Enfin, nous avons évoqué, de façon à peu près identique, la nécessité de faciliter la croissance des entreprises et donc de donner une première chance et même une deuxième chance aux jeunes entrepreneurs, notamment dans les technologies nouvelles et la nécessité impérieuse -mais là tout le monde est d'accord- de diminuer sensiblement les charges financières pesant notamment sur le travail le moins qualifié. C'est une politique qui est menée plus ou moins rapidement et plus ou moins efficacement, mais elle est dans tous les pays.
QUESTION - Il y a quelques minutes, vous avez utilisé, concernant la crise au Proche-Orient, le terme "déplorer". J'ai envie de vous demander si les Huit ne passent pas le plus clair de leur temps à déplorer ce qui s'est passé en Indonésie, avec l'Inde, avec le Pakistan et s'il n'y a pas là un terrible aveu d'impuissance ?
LE PRÉSIDENT - Cela est facile à dire ! On peut s'efforcer de discréditer, en les présentant de cette façon-là, les efforts qui sont faits par les gens responsables. On a tort, parce que par cette présentation des choses on décourage ceux qui sont responsables et on encourage ceux qui ont tendance à se laisser aller. Donc, je le répète, soyons prudents dans ces jugements. Les huit puissances les plus importantes du monde s'expriment et ensuite par la voie diplomatique -sans pour autant vouloir donner de leçon à la terre entière de façon arrogante, ce qui est trop souvent leur tentation d'ailleurs, quand elles s'expriment- elles relayent leurs décisions. Ne croyez pas que ce soit négligeable. J'ai reçu une lettre de M. VAJPAYEE, le Premier ministre indien, dont j'ai retiré l'impression et même la certitude que l'Inde était prête à discuter et à négocier dans les conditions qui resteront à déterminer et sur lesquelles je ne m'étendrai pas. Mais ne croyez pas que ces discussions, ces décisions et ces communiqués soient uniquement quelque chose de superficiel. Ce n'est pas vrai du tout.
QUESTION - En quelques années le G7 est devenu G8, voyez-vous d'ici quelques années un éventuel élargissement à un autre membre, c'est-à-dire la Chine ?
LE PRÉSIDENT - Je vais vous donner un sentiment purement personnel qui n'engage que moi, qui n'engage ni la France, ni a fortiori le G8 : je le souhaite. Je voudrais signaler que ce matin, nous avons évoqué l'attitude extrêmement responsable et solidaire qui a été l'attitude de la Chine dans la crise asiatique. Si la Chine n'avait pas accepté de conserver la parité de sa monnaie et d'accepter les contraintes sociales et économiques considérables que cela lui impose, la crise aurait été catastrophique dans l'ensemble du monde.

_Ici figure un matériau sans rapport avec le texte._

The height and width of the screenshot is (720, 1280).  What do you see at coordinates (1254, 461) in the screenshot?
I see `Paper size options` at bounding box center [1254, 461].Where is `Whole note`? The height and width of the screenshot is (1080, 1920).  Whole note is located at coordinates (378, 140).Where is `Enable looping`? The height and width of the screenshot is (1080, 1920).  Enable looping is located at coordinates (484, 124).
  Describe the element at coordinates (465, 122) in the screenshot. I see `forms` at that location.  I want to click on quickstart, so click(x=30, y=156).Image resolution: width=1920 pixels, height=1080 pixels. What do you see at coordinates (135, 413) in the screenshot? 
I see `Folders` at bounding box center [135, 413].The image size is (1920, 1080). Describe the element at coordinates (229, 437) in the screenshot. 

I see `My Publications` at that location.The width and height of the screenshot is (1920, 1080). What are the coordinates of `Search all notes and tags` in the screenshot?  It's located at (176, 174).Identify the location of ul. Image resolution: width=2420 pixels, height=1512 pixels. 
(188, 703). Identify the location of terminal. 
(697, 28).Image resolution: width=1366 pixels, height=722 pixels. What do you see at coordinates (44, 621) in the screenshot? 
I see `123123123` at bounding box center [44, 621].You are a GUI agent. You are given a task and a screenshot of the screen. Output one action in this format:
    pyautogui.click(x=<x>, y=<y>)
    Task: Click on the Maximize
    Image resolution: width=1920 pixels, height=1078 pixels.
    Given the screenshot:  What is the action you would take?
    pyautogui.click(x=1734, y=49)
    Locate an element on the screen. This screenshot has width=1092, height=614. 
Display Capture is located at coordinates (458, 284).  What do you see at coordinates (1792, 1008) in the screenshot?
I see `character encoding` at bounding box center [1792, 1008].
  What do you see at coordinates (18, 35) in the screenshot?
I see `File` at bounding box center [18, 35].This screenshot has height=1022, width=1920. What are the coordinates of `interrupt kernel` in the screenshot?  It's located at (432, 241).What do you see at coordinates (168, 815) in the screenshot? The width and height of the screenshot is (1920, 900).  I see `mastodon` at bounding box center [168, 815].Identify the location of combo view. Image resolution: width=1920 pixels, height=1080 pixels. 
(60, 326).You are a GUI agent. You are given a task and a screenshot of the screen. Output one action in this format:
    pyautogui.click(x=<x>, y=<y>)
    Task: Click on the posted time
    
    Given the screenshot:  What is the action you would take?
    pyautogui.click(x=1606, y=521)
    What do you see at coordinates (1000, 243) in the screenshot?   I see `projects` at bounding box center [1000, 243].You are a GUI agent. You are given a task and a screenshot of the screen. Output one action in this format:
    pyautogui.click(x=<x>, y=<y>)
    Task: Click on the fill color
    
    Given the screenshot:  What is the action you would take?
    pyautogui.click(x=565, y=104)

Nous avons été unanimes, c'est à la suite d'une initiative que j'avais prise, à exprimer notre estime et notre reconnaissance à la Chine pour son comportement dans la crise. Je le répète, c'était une décision très difficile à prendre avec des conséquences très rudes.
QUESTION - Vous venez de dire que vous avez reçu une lettre du Premier ministre indien. Pouvez-vous préciser sur quoi l'Inde serait prête à discuter ? Avez-vous le sentiment qu'elle pourra signer le traité d'interdiction des essais nucléaires ?
LE PRÉSIDENT - Je ne le précise pas, parce que je ne ferai pas de commentaires sur un courrier qui n'était pas destiné à être publié. Je souhaite vivement que l'Inde soit en situation de signer le plus vite possible le CTBT.